SPARQL 1.1 added aggregates, but it only permits them to be run over a single column, or over all columns in the result set.

For instance, this query gets a large number of rows, and you might want to know how many without running the full query --


SELECT 
   DISTINCT  ?s ?p ?o 
WHERE
  { 
    VALUES ?s { <http://dbpedia.org/resource/Treaty_of_Bern> } 
    ?s ?p ?o
    OPTIONAL { ?s a ?type } .
    FILTER ( BOUND ( ?type ) ) .
  }

A simple COUNT(DISTINCT *) includes all variables bound in the WHERE clause -- which here means a Cartesian result set, multiplying the count of DISTINCT ?s ?p ?o by the count of DISTINCT ?type.

A workaround is to wrap the aggregate around a sub-query.
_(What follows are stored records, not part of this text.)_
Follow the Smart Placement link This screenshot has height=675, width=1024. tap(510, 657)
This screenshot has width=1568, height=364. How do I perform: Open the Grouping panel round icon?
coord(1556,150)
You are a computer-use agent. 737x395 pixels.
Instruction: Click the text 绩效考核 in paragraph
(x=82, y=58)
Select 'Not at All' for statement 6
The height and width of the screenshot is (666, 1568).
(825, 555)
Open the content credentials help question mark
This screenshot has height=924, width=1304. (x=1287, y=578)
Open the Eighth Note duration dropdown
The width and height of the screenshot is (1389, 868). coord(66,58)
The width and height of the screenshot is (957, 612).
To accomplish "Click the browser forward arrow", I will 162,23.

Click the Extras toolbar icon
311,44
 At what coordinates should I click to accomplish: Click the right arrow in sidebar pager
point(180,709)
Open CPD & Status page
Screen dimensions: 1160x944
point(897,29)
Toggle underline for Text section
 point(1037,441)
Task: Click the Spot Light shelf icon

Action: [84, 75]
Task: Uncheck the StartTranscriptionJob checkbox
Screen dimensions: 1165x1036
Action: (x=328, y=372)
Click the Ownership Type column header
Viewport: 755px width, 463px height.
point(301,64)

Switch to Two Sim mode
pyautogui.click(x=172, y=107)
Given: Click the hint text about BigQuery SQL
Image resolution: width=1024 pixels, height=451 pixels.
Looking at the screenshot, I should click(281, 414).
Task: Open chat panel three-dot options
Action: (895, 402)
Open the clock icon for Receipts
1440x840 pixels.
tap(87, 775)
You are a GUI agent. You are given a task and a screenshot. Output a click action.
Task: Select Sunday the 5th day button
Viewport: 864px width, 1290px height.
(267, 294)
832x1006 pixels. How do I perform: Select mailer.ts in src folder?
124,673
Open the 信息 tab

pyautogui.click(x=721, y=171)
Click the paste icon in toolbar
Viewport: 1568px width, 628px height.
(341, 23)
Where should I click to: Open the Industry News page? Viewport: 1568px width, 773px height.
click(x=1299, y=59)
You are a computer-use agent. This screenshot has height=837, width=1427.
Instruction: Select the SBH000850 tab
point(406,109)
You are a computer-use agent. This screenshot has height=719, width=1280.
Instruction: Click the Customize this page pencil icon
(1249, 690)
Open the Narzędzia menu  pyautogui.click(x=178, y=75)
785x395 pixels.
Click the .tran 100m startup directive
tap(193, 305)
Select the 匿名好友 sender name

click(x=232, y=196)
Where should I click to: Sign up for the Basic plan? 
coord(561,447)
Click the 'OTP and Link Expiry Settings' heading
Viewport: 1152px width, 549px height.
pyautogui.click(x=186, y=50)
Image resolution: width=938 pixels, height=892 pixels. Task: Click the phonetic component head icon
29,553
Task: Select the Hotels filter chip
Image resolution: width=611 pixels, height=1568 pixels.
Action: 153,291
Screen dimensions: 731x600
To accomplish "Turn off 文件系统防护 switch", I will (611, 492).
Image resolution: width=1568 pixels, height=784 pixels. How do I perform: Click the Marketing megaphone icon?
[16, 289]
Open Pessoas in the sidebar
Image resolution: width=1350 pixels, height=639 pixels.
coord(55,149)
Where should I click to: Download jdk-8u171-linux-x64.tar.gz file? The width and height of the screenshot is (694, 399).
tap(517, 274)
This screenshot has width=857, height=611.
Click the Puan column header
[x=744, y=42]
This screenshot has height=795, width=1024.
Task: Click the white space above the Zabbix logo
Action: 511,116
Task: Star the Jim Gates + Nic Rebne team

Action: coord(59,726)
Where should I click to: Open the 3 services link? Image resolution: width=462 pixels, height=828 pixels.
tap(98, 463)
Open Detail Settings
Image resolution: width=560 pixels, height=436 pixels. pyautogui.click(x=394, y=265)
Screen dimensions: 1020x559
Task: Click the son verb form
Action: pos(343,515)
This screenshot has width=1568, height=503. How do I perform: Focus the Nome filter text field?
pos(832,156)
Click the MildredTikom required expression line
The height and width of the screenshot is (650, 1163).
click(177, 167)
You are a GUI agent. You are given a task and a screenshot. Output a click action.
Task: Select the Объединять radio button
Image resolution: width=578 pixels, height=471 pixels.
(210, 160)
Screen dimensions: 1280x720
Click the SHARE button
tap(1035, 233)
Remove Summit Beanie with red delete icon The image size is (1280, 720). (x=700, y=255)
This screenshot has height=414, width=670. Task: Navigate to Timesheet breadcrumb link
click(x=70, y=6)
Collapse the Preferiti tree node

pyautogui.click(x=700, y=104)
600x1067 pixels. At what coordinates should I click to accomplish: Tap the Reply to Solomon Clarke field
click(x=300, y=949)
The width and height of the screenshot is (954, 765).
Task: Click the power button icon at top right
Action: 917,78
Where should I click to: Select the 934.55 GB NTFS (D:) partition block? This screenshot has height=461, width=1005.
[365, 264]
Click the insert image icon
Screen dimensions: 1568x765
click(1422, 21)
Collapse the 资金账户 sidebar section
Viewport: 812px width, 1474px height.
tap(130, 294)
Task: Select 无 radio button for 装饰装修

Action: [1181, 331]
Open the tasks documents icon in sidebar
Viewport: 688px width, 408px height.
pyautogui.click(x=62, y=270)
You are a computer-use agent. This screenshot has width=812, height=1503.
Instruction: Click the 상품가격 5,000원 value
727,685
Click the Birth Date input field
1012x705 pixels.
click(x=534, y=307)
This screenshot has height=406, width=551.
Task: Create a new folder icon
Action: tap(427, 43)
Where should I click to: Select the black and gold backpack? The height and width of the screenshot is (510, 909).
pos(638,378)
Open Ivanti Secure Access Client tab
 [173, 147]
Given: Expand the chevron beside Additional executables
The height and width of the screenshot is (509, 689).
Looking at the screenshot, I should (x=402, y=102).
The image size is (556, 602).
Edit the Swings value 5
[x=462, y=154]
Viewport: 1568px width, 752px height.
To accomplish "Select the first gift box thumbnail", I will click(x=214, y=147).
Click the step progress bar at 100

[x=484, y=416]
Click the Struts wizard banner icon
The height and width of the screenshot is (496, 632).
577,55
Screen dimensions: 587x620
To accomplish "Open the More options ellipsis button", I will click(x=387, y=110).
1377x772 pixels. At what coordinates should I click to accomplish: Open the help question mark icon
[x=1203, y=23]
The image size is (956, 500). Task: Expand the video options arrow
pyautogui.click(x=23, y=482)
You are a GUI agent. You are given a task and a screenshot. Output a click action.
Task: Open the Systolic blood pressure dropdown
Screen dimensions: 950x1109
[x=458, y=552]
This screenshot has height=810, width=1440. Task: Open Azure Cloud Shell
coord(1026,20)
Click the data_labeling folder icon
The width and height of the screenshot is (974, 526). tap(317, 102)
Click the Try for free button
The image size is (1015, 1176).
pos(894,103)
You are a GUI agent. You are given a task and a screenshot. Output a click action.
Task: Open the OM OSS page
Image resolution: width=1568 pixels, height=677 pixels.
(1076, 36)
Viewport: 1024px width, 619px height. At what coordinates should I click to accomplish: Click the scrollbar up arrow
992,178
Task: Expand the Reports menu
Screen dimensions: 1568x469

The query below returns an accurate count of DISTINCT ?s ?p ?o rows.


SELECT 
   ( COUNT( DISTINCT * ) AS ?HowManyTriples )
WHERE
  { 
    { 
      SELECT 
         DISTINCT ?s ?p ?o 
      WHERE
       { 
         VALUES ?s { <http://dbpedia.org/resource/Treaty_of_Bern> } 
         ?s ?p ?o
         OPTIONAL { ?s a ?type } .
         FILTER ( BOUND ( ?type ) ) .
       }
    }
  }